While such national team considerations are still the stuff of dreams, it wouldn't be the first time that Bornstein has been caught in that kind of cultural tug-of-war. He admits that his mixed ancestry created more than a bit of confusion for him as he grew up, something that was exacerbated by his parents' divorce when he was just 4 years old, and it hasn't gone away.
"Just experiencing both cultures, sometimes I felt like I didn't know where I belonged," Bornstein says. "It's still a soul-searching kind of thing, trying to figure out exactly where you come from or which heritage you relate to. I still kind of feel lost even to this day, but it's something that I just deal with, and it makes me a stronger person having both of those heritages."
In recent years, Bornstein has gone through some experiences that have reinforced his connections to both sides of his family. A trip to Guadalajara, Mexico, while playing at UCLA saw him tap into his Hispanic roots, while his participation in the Maccabiah Games, where he helped the U.S. to the silver medal, marked his first ever trip to Israel.
The result of this cultural reconnection is that his extended family, including both parents, now makes up part of the Chivas USA faithful. Upwards of 40 friends and relatives were on hand to witness Bornstein's first professional goal against Dallas, a fact that left him feeling a little verklempt afterward.

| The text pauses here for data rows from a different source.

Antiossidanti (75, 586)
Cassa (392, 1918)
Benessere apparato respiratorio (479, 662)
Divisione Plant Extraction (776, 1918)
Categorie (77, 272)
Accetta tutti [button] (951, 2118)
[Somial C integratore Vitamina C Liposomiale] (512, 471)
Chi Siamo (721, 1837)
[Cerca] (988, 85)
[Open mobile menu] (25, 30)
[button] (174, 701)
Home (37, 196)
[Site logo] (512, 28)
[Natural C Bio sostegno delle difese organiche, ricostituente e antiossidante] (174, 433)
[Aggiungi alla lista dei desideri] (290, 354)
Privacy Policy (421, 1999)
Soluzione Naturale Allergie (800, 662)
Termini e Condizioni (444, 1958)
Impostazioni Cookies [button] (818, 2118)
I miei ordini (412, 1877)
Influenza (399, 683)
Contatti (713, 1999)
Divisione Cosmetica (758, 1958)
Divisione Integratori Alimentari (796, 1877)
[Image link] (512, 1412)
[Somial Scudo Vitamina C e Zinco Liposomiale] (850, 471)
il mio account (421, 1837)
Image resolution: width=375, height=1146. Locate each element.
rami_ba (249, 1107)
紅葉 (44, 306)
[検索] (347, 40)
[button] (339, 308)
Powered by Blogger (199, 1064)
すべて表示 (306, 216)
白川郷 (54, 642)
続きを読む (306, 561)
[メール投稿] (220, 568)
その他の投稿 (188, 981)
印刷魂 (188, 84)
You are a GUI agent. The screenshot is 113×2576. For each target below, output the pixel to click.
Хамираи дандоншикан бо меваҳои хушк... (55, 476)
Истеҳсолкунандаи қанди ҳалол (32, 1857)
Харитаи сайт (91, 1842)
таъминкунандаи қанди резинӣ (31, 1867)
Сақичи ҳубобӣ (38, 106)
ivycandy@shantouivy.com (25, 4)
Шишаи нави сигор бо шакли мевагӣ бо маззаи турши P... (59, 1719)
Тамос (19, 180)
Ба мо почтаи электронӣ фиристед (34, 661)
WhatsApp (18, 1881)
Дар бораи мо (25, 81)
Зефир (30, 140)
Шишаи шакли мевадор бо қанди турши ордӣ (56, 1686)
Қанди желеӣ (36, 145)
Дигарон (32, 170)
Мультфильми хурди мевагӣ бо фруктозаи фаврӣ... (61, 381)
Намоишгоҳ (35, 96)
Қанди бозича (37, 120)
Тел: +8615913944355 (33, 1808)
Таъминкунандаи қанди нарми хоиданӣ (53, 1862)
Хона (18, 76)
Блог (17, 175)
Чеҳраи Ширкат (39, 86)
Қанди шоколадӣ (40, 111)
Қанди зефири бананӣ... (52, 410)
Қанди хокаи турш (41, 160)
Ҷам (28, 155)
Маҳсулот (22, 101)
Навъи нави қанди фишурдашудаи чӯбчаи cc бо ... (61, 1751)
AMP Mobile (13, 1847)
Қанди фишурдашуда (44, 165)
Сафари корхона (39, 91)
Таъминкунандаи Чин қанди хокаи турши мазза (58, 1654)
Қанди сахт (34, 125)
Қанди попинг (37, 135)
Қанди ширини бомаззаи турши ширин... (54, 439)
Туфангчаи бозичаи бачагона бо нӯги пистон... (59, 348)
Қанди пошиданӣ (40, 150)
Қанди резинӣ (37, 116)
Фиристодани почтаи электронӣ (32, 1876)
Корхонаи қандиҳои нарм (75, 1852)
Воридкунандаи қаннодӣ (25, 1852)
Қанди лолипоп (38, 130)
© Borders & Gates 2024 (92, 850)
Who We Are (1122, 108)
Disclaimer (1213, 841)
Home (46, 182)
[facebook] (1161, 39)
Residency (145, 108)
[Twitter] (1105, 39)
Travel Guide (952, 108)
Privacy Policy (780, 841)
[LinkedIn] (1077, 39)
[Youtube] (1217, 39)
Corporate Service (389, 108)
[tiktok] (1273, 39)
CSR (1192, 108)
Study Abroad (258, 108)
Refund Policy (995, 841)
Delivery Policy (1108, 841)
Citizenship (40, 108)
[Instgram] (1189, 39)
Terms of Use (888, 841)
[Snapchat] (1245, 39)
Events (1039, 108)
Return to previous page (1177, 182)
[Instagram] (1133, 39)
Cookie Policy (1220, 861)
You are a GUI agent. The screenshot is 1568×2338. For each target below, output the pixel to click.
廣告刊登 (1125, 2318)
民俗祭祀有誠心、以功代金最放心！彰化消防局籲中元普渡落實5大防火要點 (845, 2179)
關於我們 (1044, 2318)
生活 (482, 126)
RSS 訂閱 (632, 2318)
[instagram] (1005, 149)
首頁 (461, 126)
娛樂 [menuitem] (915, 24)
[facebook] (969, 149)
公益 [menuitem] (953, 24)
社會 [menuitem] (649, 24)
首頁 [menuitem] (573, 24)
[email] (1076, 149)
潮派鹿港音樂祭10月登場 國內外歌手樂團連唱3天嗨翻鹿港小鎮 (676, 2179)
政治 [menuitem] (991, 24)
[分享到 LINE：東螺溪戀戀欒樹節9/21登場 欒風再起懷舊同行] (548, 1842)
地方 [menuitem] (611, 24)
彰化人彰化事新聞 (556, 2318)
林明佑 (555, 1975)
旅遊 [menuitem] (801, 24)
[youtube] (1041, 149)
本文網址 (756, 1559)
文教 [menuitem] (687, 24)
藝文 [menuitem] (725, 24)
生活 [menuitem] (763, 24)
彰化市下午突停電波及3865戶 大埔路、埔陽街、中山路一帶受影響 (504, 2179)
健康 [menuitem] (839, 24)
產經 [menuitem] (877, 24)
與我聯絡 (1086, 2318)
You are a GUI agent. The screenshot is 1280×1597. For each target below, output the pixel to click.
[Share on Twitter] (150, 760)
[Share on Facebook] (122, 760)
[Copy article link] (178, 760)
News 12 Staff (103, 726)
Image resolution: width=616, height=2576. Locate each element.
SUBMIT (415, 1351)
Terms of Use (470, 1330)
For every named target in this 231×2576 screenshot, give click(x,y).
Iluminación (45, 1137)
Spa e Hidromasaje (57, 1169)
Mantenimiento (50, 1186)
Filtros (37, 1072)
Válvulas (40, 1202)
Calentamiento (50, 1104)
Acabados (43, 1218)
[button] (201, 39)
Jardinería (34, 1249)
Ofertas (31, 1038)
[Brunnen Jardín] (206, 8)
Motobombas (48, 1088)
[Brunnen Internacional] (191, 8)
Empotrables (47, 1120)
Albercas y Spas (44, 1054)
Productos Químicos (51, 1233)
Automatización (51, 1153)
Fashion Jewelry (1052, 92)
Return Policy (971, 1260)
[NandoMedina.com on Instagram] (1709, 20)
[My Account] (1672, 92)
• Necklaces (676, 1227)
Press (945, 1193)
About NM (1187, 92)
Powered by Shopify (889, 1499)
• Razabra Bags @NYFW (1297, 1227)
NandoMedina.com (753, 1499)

"It was the greatest feeling ever in my career," Bornstein says of his goal. "I've scored some big-time goals for my club and everything, but that didn't compare to scoring my first professional goal. The players were making fun of me because I got asked about it, and I said I got a little choked up. But honestly, it was a big moment in my life, and I had my whole family there to see it."
That family now includes his club, another outfit with a Latin base containing other influences as well. But as this season has progressed, the only culture that the players are concerned with has to do with winning. With an unbeaten streak currently at six games, it would seem that the team is well on its way.
"Everyone is feeling good about the way the team is going and we're still getting a lot better, coming together as a team a lot more," Bornstein says. "Heads are high, and we just have to keep going from there."